TAREFAS OBRIGATÓRIAS:
#1 Segundo o texto da página, que conceito foi criado por Augusto Comte?
#2 Quais são as expressões que, segundo o texto da página, não equivalem a "ética da coletividade"? Liste todas.
#3 Transcreva do texto da página o trecho que começa em "A autora está" e termina em "por Augusto Comte.".

─── TEXTO DA PÁGINA

Essa “hipótese” transfere a responsabilidade de Marx – ou melhor, do marxismo – para Comte e o Positivismo[1]; como afinal não é possível negar os crimes perpetrados em nome do marxismo (nem, após 1989, afirmar sua relevância política), afirma-se que a responsabilidade – a culpa – é de outro; assim, a consciência permanece tranqüila e é possível continuar sendo quem ou que se é, sem maiores preocupações[2].

Mas deixemos de lado as questões epistemológicas e metodológicas e passemos diretamente às afirmações e interpretações da autora.

A autora está corretíssima ao afirmar que Comte instituiu uma ética do coletivismo em contraposição à do individualismo – antes a sociedade, depois os indivíduos – e que insistiu nisso a vida inteira. Melhor dizendo: para Comte, não se tratava de uma ética da “coletividade”, mas do “coletivo”; sem querer abusar das palavras nem recorrer a bizantinismos, é crucial notar que “ética da coletividade” não é o mesmo que “negação da individualidade”, “negação da subjetividade”, “negação do esforço e da responsabilidade pessoais”. O que Augusto Comte afirmava era a necessidade sociológica de adotar-se um padrão moral que guiasse as condutas individuais e coletivas por critérios sociais. Diga-se de passagem que é exatamente essa a concepção subjacente ao conceito de “altruísmo”, que foi aliás criado por Augusto Comte.

──────
─── DADOS EXTRAÍDOS

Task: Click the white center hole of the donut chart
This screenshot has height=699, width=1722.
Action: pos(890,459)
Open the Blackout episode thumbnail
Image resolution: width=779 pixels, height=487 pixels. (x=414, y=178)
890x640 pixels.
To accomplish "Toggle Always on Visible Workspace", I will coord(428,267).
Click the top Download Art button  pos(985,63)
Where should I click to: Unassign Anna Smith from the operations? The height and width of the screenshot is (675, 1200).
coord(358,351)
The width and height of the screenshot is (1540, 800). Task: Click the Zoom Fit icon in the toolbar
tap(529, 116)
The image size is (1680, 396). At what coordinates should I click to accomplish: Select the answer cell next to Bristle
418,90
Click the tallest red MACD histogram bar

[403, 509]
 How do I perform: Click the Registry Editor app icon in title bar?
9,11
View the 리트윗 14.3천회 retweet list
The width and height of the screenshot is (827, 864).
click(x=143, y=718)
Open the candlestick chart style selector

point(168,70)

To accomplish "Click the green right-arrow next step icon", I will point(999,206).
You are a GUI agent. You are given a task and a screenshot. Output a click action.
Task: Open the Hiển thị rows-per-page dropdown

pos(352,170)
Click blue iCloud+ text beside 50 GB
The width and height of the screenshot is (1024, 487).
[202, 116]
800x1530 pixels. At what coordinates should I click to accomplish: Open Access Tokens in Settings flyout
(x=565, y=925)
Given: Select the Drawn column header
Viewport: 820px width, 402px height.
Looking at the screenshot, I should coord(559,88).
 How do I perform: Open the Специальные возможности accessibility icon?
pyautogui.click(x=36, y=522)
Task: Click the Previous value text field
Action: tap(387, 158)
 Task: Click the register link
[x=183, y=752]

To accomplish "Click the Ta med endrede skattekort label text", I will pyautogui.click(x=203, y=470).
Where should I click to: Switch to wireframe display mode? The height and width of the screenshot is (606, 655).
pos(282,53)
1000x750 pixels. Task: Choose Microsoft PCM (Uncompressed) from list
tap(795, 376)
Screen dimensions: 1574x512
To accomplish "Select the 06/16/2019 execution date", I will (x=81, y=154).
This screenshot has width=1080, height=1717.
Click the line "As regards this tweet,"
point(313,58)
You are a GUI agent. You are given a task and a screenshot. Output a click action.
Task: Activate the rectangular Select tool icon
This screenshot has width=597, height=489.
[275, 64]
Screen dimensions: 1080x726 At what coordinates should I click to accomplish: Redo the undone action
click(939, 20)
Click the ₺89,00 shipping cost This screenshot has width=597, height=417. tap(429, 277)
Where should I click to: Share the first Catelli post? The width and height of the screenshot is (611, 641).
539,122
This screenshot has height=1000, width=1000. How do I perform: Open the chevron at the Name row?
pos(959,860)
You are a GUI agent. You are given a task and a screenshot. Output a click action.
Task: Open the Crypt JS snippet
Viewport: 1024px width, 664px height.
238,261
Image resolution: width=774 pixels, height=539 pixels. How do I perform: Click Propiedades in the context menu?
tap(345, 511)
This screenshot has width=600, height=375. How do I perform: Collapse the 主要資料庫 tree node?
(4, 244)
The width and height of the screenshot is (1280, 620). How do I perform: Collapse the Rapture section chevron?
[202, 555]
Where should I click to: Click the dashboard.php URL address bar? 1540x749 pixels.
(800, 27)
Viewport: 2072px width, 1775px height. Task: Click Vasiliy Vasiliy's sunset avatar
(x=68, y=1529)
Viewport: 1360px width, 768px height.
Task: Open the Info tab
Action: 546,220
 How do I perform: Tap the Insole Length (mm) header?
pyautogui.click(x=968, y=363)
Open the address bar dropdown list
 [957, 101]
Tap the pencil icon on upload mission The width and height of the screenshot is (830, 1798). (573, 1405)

──────

SOLUÇÕES DAS TAREFAS:
#1 O conceito de "altruísmo".

#2
- "negação da individualidade"
- "negação da subjetividade"
- "negação do esforço e da responsabilidade pessoais"

#3
A autora está corretíssima ao afirmar que Comte instituiu uma ética do coletivismo em contraposição à do individualismo – antes a sociedade, depois os indivíduos – e que insistiu nisso a vida inteira. Melhor dizendo: para Comte, não se tratava de uma ética da “coletividade”, mas do “coletivo”; sem querer abusar das palavras nem recorrer a bizantinismos, é crucial notar que “ética da coletividade” não é o mesmo que “negação da individualidade”, “negação da subjetividade”, “negação do esforço e da responsabilidade pessoais”. O que Augusto Comte afirmava era a necessidade sociológica de adotar-se um padrão moral que guiasse as condutas individuais e coletivas por critérios sociais. Diga-se de passagem que é exatamente essa a concepção subjacente ao conceito de “altruísmo”, que foi aliás criado por Augusto Comte.